# Alexa dilemma



## chilipepper_96

Does anyone feel like the Alexa mini is too small but the next size up is a tad too big? If they made a size in between it would honestly be perfect. I feel like Goldilocks here. Does anyone else feel the same?


----------



## 24shaz

Ooh, interesting! Regular Alexa is my ‘just right’ bag, but I know some people don’t like the unstructured floppiness of it. If you’re not set on an Alexa, the Small Bayswater Satchel and Ledbury both sit between mini and reg Alexa size-wise.


----------



## tomatolover.99

I'm having trouble with this too! I've been eyeing the new Alexa for a while now, and I'm leaning towards the regular. I'm a bit on the shorter side, so I'm wondering if it might be too big? I'm around 5'3-5'4. Perhaps the slouchiness (which I really like) makes it look less overwhelming compared to a more structured bag?


----------



## phoebe_chen

chilipepper_96 said:


> Does anyone feel like the Alexa mini is too small but the next size up is a tad too big? If they made a size in between it would honestly be perfect. I feel like Goldilocks here. Does anyone else feel the same?



Couldn't agree more. I used to have the new mini alexa and sold it within three/four months bcs it's a tad too small for my daily use. The next size up though, I wish it was abit more structured since I never had success with big floppy bag and always find myself rummaging around trying to find my things


----------



## tomatolover.99

phoebe_chen said:


> Couldn't agree more. I used to have the new mini alexa and sold it within three/four months bcs it's a tad too small for my daily use. The next size up though, I wish it was abit more structured since I never had success with big floppy bag and always find myself rummaging around trying to find my things


Thanks for sharing! I always have to bring a tablet and notebook for work, so the mini would only be for going out and not for daily use for me. I know from other threads that the heavy grain of the regular Alexa helps keep its structure a bit better and most use a purse organizer to help with that.


----------



## chilipepper_96

phoebe_chen said:


> Couldn't agree more. I used to have the new mini alexa and sold it within three/four months bcs it's a tad too small for my daily use. The next size up though, I wish it was abit more structured since I never had success with big floppy bag and always find myself rummaging around trying to find my things


Ahh sad to hear you sold it. The mini Alexa holds what I need, but it just looks a bit too small for my frame and for the style it is. I'm someone who could never get behind the micro bag trend.


----------



## tanyamarie

chilipepper_96 said:


> Does anyone feel like the Alexa mini is too small but the next size up is a tad too big? If they made a size in between it would honestly be perfect. I feel like Goldilocks here. Does anyone else feel the same?

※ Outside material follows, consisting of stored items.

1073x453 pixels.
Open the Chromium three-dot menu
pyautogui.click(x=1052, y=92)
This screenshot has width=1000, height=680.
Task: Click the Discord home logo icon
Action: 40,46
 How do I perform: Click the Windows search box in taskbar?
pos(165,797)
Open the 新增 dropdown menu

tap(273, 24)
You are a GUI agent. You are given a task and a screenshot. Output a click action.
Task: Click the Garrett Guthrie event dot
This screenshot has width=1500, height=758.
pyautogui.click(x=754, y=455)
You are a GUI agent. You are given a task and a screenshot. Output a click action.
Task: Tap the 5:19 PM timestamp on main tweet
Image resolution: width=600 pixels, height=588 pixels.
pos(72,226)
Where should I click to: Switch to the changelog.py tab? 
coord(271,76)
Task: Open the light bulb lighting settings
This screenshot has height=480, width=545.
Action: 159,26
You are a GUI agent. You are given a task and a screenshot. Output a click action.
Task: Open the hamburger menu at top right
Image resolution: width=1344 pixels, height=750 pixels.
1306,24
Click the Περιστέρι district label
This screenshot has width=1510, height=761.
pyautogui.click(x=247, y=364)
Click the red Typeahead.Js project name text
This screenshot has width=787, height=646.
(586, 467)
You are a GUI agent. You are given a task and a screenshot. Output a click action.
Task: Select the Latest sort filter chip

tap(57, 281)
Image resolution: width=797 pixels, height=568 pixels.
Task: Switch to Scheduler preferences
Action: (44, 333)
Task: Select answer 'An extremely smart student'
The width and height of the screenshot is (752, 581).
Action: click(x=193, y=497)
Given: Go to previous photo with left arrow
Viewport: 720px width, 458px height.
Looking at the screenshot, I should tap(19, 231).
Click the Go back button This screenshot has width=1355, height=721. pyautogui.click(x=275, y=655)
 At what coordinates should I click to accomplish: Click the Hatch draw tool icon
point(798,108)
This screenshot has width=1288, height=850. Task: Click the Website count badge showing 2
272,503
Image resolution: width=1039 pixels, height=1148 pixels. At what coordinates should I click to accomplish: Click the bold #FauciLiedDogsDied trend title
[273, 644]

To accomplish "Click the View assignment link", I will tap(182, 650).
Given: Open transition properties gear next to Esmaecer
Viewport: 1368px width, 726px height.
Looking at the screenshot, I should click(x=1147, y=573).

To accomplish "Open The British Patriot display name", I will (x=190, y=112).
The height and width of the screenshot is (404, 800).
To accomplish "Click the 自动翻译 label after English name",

I just received my mini Alexa and you would really need to downsize on your essentials. Otherwise, the bag is great for errands or if you only carry the bare minimun.


----------



## Katinahat

24shaz said:


> Ooh, interesting! Regular Alexa is my ‘just right’ bag, but I know some people don’t like the unstructured floppiness of it. If you’re not set on an Alexa, the Small Bayswater Satchel and Ledbury both sit between mini and reg Alexa size-wise.


I couldn’t have said it better. I love my regular Alexa! It’s my favourite bag. I have an old style and new. I do have an original Small Bayswater Satchel which I find slightly small at times but I agree it’s a good compromise (as is the mini zipped bayswater). I have a mini Alexa (it was pink and an Alexa so shouted buy me very loud) but it is quite little so not an every day bag for me. 

Regular for work or everyday use. 



Mini for an evening out with friends.


----------



## Happy Luppy

Katinahat said:


> I couldn’t have said it better. I love my regular Alexa! It’s my favourite bag. I have an old style and new. I do have an original Small Bayswater Satchel which I find slightly small at times but I agree it’s a good compromise (as is the mini zipped bayswater). I have a mini Alexa (it was pink and an Alexa so shouted buy me very loud) but it is quite little so not an every day bag for me.
> 
> Regular for work or everyday use.
> View attachment 5352291
> 
> 
> Mini for an evening out with friends.
> View attachment 5352292



Thank you for your mod shots. Both of the Alexas look great on you


----------